▶ _Exercise task_
Please reproduce the material starting at the line containing "Where should I click to: Click the Past" and ending at the line containing "[x=1876, y=326]", keeping every line. Raise each click coordinate by 24 and leave all other numbers unchanged.
■ ■ ■
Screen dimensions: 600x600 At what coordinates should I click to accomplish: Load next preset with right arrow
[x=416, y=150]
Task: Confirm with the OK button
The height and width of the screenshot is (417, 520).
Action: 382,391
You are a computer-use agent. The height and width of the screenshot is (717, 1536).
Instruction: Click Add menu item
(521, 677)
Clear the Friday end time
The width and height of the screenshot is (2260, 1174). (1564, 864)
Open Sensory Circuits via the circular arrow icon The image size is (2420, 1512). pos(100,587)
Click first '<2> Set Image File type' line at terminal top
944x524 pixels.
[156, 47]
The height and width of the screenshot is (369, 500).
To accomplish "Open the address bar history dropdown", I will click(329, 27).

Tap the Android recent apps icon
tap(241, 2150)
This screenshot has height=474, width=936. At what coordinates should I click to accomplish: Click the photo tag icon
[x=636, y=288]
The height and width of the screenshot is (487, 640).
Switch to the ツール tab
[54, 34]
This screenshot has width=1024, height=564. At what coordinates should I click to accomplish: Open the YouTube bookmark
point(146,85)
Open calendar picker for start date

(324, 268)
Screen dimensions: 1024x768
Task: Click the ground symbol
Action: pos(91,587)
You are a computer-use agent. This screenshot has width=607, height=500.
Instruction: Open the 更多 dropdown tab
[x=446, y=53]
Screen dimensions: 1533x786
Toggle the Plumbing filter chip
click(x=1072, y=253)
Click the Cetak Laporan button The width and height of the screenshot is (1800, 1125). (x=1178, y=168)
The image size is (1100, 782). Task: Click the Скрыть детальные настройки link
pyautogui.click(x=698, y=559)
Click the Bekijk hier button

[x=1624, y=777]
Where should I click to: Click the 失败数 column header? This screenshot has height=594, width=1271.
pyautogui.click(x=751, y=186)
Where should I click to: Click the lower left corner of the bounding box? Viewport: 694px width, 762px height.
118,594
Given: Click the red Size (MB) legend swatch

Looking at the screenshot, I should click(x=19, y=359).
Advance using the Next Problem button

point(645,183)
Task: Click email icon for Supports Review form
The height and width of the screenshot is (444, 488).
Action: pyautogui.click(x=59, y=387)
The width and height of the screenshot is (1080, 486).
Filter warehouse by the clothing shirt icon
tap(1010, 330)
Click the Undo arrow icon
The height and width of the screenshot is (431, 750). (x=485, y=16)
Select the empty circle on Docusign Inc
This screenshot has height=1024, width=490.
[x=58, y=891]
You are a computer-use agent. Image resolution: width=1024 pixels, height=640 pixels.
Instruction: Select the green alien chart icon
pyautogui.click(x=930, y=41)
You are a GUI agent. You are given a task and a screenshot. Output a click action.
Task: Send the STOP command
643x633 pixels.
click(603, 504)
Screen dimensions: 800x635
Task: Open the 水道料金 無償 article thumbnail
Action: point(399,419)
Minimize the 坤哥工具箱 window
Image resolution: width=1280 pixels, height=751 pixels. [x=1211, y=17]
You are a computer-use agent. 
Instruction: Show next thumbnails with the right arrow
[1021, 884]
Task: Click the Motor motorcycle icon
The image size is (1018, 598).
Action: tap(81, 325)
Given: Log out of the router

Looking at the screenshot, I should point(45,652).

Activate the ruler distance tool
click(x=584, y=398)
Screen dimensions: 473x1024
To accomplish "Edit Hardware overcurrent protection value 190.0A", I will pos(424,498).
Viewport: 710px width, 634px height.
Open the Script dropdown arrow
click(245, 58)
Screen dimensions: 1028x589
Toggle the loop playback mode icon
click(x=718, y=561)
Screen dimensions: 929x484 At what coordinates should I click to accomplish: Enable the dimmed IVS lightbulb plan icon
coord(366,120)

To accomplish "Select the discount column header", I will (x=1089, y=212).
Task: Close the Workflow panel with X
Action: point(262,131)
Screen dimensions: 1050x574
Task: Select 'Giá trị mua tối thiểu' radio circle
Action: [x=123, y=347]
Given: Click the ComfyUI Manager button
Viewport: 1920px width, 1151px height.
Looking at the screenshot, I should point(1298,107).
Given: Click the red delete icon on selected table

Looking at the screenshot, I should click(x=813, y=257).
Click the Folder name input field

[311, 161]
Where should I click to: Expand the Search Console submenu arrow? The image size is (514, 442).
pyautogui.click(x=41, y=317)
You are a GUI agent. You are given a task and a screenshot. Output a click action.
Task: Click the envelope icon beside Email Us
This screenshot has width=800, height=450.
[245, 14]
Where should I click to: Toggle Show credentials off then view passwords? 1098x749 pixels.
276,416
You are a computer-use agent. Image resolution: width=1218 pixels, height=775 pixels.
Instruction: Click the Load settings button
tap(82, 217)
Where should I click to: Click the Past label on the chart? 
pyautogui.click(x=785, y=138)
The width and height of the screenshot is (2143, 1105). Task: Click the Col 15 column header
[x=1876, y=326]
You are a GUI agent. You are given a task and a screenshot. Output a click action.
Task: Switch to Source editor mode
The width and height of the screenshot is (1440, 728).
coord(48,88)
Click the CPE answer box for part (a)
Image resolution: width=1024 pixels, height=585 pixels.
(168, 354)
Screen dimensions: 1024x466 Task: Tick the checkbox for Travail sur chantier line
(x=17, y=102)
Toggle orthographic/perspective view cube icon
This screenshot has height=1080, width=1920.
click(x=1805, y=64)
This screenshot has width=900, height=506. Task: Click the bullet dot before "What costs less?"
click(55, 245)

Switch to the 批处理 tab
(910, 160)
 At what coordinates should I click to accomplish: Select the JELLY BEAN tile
■ ■ ■
▶ _Task response_
Where should I click to: Click the Past label on the chart? 
pyautogui.click(x=809, y=162)
The width and height of the screenshot is (2143, 1105). Task: Click the Col 15 column header
[x=1900, y=350]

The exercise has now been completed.